Try it: When copying the entries below, leave out every picture and keep the rest exact.

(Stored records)
%%

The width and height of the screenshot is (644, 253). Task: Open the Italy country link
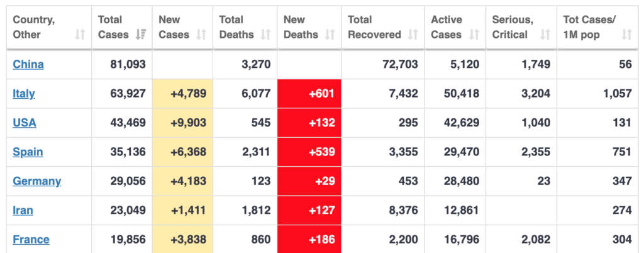coord(24,94)
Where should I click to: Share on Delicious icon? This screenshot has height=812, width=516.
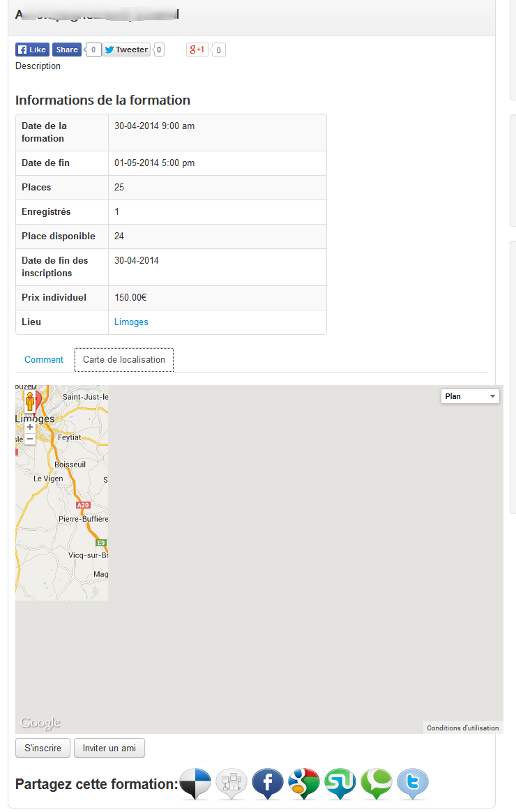[195, 784]
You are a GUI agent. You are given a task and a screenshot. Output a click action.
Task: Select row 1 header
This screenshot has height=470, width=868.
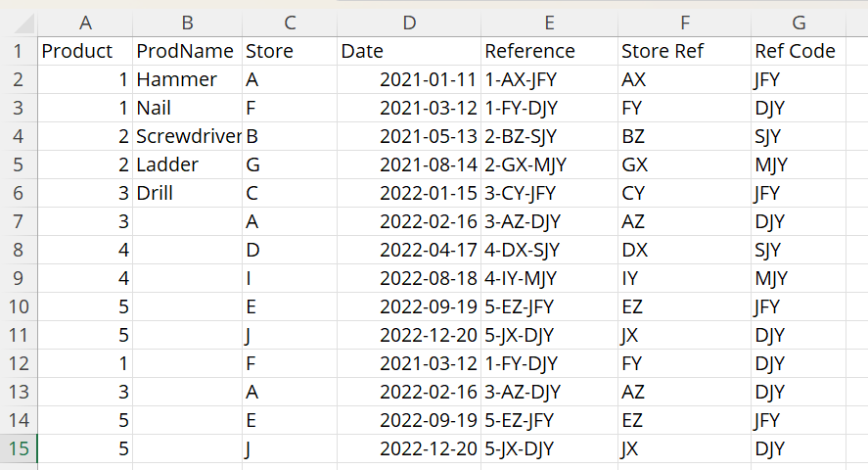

%%

Output for this exercise:
The width and height of the screenshot is (644, 253). Task: Open the Italy country link
coord(24,94)
Where should I click to: Share on Delicious icon? This screenshot has height=812, width=516.
[195, 784]
You are a GUI agent. You are given a task and a screenshot. Output a click action.
Task: Select row 1 header
This screenshot has height=470, width=868.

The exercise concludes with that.